Ronnie had resolved to leave the investigation until the following day, therefore all three crept back to the car and, after carefully noting the exact spot and the silhouette of the trees, they at last started off and presently finding a high road, ran down into Wrotham, and on into the long town of Tonbridge.

At the hotel their advent at such an early hour was looked upon askance, but a well-concocted story of a night journey and unfortunate tyre trouble allayed any suspicions, and by seven o’clock the three were seated at an ample breakfast with home-cured ham and farmyard eggs. Afterwards, for several hours, Beryl rested while the airman and the detective wandered about the little Kentish town discussing their plans.

When, at eleven o’clock, Ronnie met Beryl again downstairs, the trio went into one of the sitting-rooms where they held secret council.

“Now,” exclaimed Ronnie, “my plan is this. I’ll run back alone to the farm and stroll around the place to reconnoitre and ascertain who lives there. Without a doubt they are agents of Germany, whoever they are, because it is a depôt for those mysterious trunks from ‘Number Three.’”

“I wonder what they contain, dear?” Beryl said, her face full of keenest interest.

“We shall ascertain, never fear. But we must remain patient, and work in strictest secrecy.”

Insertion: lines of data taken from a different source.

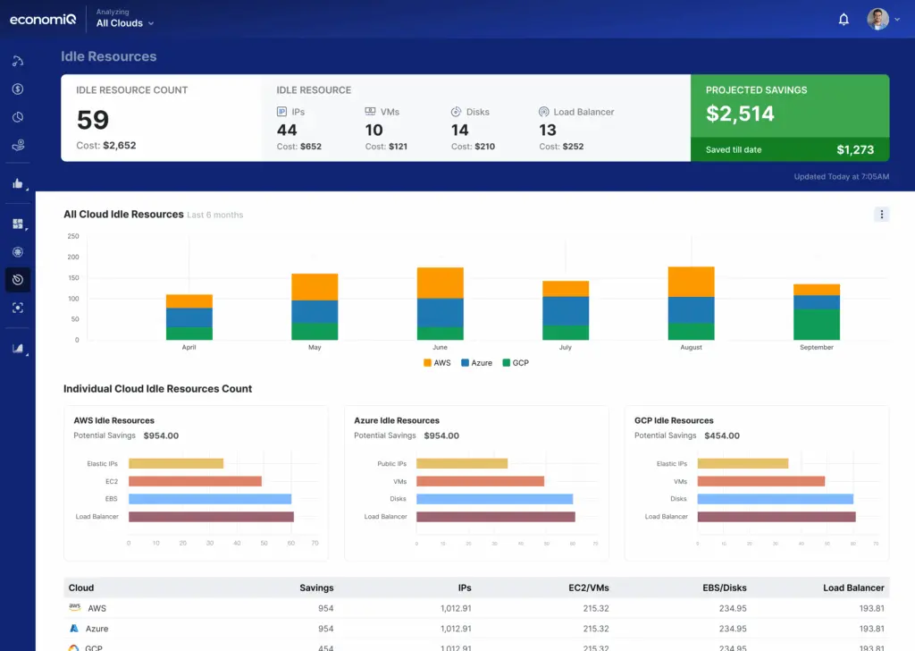
Task: Open the analytics chart icon at sidebar bottom
Action: pos(19,348)
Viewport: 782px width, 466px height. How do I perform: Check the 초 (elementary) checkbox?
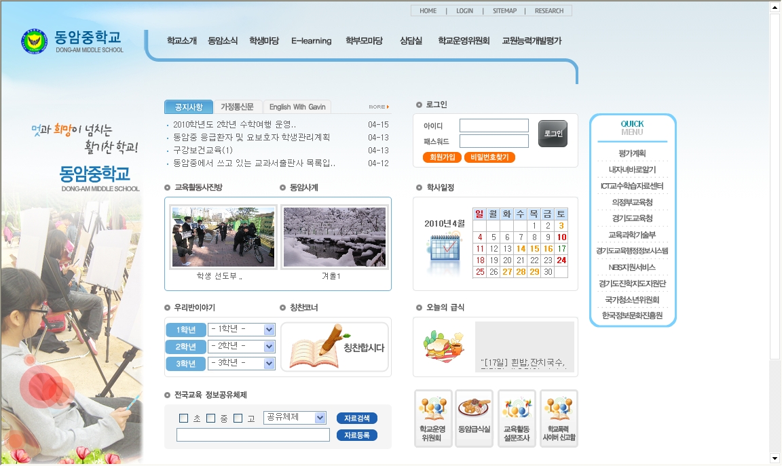point(184,418)
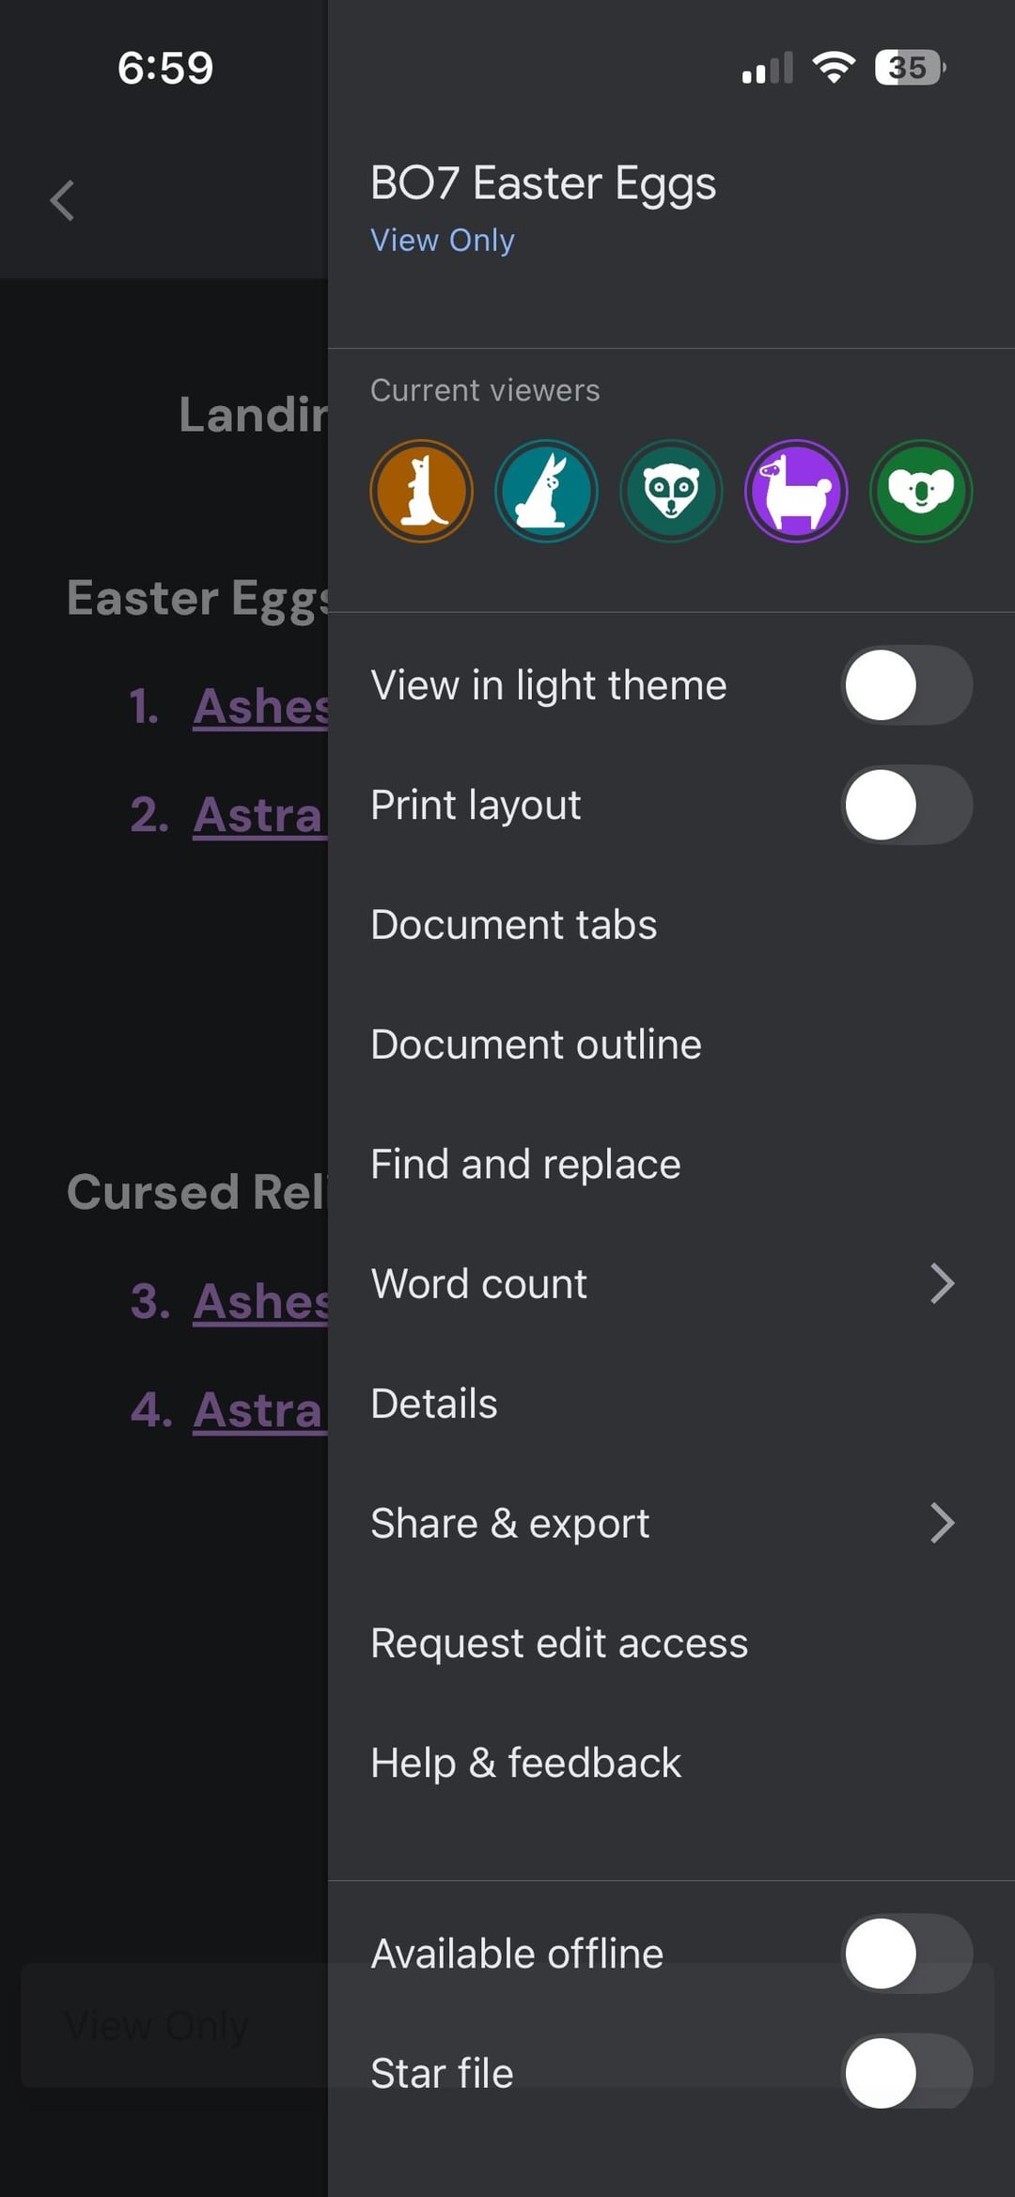This screenshot has height=2197, width=1015.
Task: Expand Word count submenu chevron
Action: coord(942,1284)
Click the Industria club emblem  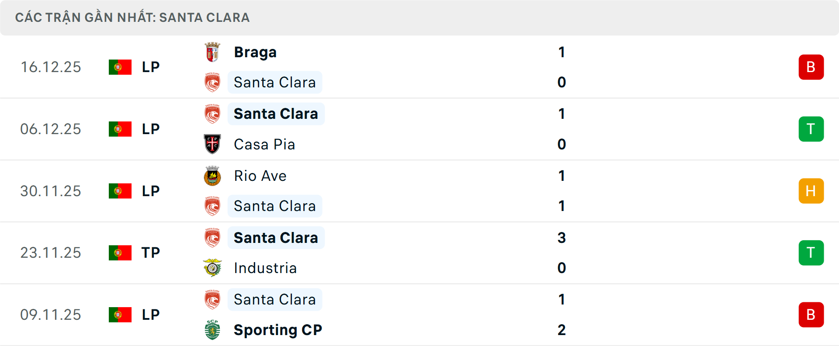pyautogui.click(x=213, y=268)
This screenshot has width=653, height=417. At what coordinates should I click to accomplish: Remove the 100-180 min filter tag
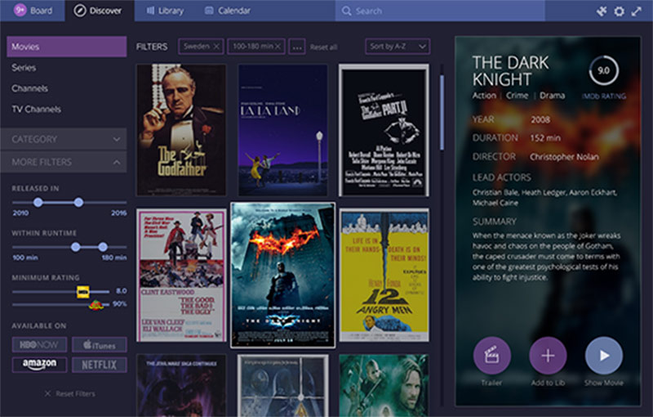click(x=278, y=47)
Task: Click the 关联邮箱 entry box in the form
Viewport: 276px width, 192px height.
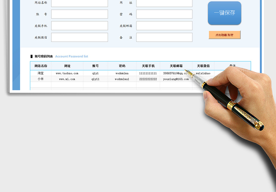Action: (164, 26)
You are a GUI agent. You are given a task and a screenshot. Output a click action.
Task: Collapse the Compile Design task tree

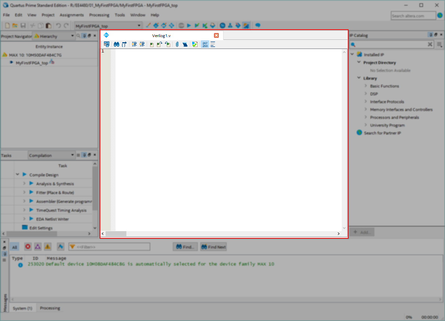(17, 175)
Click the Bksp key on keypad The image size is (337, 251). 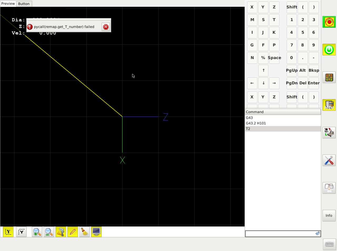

“Well, Mr. Pryor, you can play the police game as well as any of us,” declared Cranch, with a light laugh.

Therefore, a quarter of an hour later, Pryor took the car and returning to a spot near the farm—which he afterwards found was called Chandler’s Farm—and running the car into a meadow, left it while he went forward to reconnoitre.

As he approached, he noticed two men working in a field close by, therefore he had to exercise great care not to be detected. By a circuitous route he at last approached the place, finding it, in daylight, to be a very modern up-to-date establishment—evidently the dairy farm of some estate, for the outbuildings and barns were all new, and of red brick, with corrugated iron roofs.

The farmhouse itself was a big, pleasant place situated on a hill, surrounded by a large, well-kept flower-garden, and commanding a wide view across Kent towards the Thames Estuary and the coast.